The Student News Site of Tarrant County College

The Collegian

The Student News Site of Tarrant County College

The Collegian

The Student News Site of Tarrant County College

The Collegian

E-books considered to lower student costs

By Joshua Knopp/managing editor

TCC, in an attempt to lower textbook costs, is beginning to move toward the widespread use of digital textbooks in its classes.

Vice chancellor of academic affairs David Wells has been pushing the initiative forward for years and said solutions could include use of digital textbooks and consolidating textbooks for similar class sections.

“Our goal is to reduce the costs of texts to students,” Wells said in an email. “That solution may well involve greater use of electronic textbooks, greater use of free materials available online and common text selection for the same courses offered throughout the district.”

NE Campus learning center coordinator Anne Drake serves as chair of the Joint Consultation Committee, which brought up the issue of the increasing textbook costs more than two years ago. Drake performed a faculty survey about digital textbooks for TCC.

“They [teachers] like the idea, for the most part,” Drake said. “The faculty want to do anything they can to lower the cost of textbooks.”

Drake said there was a wide variety of possibilities for digital textbooks, which are derivatives of the same physical textbooks publishing companies currently produce.

However, depending on the company TCC uses to get the digital files into students’ hands, the textbooks can provide much more. There’s potential for teachers to incorporate Internet links, videos and their PowerPoints into the textbooks.

“We’re not looking at something that’s just text on a page,” she said.

Drake also said whatever path TCC takes, students will have the option to print the pages out so those who prefer physical pages can still have them.

Two eTextbook modules, CourseSmart and Café Scribe, demonstrated their products for the college Feb. 17.

CourseSmart, founded in 2007 by five publishing companies, has a library of more than 24,000 digital textbooks and resources, including 90 percent of all core textbooks in higher education, said director of business development David Petty. CourseSmart allows students to share their notes and highlights with each other, and because of the way books are uploaded via CourseSmart, Internet access isn’t necessarily required. Also, 80 percent of CourseSmart’s material is accessible to students with blindness and other disabilities.

Café Scribe is the digital textbook delivery system of Follett, the publishing company TCC currently works with. Its presentation highlighted the “snap summary” feature, which combines notes and highlights into chapter summaries that can be shared between students and also by the teacher. The potential exists for two teachers to start with the same book and end up with entirely different ones.

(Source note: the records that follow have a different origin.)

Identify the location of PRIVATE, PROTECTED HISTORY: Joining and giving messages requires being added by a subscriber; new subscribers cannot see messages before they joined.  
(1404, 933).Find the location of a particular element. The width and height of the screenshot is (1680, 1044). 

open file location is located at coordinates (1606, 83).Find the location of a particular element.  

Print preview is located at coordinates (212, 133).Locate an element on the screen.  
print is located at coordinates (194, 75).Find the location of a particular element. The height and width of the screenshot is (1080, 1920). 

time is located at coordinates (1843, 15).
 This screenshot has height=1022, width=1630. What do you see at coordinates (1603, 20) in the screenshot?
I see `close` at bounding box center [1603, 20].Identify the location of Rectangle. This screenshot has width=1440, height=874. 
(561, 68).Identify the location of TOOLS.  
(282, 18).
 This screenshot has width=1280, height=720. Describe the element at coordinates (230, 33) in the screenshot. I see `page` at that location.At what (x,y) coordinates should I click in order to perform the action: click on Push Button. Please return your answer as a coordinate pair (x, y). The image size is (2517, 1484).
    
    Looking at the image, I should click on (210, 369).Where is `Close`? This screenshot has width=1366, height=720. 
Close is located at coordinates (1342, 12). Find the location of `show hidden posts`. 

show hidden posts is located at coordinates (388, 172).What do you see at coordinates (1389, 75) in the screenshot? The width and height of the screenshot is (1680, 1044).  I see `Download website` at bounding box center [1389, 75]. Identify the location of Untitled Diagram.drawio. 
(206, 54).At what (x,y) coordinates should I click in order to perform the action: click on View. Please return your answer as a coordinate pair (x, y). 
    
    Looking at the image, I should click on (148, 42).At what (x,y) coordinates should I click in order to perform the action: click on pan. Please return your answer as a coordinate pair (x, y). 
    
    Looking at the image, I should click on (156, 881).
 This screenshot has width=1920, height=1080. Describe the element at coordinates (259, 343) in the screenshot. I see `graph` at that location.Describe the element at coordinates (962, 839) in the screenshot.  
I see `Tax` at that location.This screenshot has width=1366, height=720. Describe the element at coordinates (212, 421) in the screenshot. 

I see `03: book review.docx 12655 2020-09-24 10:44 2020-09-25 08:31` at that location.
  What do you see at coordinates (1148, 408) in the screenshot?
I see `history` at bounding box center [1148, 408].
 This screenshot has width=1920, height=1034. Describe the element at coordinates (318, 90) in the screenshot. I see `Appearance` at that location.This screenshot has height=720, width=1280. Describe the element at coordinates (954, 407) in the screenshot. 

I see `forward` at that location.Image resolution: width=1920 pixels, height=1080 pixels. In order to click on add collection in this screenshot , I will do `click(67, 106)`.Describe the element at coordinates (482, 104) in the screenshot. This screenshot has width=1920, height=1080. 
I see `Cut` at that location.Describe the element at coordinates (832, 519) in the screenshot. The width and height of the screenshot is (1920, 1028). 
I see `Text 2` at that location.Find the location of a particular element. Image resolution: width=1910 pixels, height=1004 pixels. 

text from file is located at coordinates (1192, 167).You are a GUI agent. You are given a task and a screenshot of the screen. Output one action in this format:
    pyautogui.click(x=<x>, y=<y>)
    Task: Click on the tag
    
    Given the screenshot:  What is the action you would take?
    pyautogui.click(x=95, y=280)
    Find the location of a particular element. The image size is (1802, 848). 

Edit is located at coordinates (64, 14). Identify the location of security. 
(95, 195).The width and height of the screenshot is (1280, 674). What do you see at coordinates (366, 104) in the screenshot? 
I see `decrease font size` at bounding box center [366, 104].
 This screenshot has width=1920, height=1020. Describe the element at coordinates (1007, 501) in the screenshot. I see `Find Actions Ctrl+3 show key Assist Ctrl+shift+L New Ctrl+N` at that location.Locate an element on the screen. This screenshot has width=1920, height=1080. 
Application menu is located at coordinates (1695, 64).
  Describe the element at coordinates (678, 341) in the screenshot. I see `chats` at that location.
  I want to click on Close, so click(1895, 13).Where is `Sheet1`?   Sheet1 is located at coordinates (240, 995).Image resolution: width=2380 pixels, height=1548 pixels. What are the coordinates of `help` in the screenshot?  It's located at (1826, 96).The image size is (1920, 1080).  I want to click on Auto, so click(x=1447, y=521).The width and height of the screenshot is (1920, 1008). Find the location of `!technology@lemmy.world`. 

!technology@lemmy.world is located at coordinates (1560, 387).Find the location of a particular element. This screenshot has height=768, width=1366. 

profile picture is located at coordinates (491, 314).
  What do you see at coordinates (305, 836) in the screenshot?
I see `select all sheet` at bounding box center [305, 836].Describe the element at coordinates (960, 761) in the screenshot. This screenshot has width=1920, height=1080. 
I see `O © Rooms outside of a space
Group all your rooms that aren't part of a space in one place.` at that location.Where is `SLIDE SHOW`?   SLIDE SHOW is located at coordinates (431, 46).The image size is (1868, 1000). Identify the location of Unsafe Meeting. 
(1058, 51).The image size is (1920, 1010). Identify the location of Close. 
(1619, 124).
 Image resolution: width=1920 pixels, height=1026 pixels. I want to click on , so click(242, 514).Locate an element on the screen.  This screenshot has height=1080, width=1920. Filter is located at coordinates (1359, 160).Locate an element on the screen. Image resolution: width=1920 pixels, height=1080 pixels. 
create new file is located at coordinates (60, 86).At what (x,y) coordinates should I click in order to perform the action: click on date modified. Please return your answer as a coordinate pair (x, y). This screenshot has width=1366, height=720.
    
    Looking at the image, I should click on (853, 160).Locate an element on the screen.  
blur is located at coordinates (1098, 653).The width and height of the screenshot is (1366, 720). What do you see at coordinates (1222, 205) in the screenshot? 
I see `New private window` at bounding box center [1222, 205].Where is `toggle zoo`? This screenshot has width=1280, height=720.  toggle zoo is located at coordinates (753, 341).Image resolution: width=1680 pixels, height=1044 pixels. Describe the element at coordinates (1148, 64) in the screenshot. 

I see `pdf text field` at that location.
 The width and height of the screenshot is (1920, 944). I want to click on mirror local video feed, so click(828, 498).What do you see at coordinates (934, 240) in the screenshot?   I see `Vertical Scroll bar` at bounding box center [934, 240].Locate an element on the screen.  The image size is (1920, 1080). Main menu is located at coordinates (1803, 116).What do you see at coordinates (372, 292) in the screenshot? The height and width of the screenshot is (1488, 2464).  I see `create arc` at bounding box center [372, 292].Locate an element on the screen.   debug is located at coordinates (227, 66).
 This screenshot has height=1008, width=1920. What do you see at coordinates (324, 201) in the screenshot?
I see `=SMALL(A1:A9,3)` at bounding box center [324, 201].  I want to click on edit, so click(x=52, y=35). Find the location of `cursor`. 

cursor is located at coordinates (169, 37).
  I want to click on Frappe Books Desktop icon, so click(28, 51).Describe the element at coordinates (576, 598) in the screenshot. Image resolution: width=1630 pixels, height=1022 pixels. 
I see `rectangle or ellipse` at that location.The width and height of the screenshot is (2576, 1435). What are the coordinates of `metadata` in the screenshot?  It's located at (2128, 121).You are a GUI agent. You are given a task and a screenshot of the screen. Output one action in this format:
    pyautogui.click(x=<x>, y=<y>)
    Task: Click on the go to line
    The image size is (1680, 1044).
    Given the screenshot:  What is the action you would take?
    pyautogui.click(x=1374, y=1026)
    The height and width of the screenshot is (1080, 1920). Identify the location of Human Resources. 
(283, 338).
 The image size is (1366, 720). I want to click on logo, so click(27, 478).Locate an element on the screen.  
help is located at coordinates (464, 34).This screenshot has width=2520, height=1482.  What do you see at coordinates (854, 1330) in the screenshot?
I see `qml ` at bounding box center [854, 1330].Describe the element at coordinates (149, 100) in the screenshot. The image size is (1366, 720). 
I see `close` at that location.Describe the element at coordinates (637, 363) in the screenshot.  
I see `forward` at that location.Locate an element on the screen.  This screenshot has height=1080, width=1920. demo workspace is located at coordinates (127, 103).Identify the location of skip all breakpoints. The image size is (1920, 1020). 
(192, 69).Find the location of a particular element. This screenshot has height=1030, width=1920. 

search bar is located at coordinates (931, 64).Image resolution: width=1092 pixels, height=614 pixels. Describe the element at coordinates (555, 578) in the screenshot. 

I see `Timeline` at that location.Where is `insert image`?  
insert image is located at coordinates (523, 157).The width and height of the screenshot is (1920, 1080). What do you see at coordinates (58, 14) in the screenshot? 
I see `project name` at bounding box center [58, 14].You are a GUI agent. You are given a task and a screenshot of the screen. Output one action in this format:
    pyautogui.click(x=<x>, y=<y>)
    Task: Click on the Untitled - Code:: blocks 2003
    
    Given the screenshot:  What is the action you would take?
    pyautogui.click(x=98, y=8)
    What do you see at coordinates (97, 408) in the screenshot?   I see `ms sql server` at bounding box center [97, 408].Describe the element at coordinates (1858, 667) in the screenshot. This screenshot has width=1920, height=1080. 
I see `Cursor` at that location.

Chancellor Erma Johnson Hadley said at the beginning of the presentation that her goal is to have something implemented by June or, at the latest, August.

Wells said the college will take whichever path is best for the students.

“The whole idea around the concept,” Wells said, “is to provide something that costs less than the artifacts they already have to buy, either new or used, and to provide an opportunity for the faculty to be more creative with the learning material the students use.”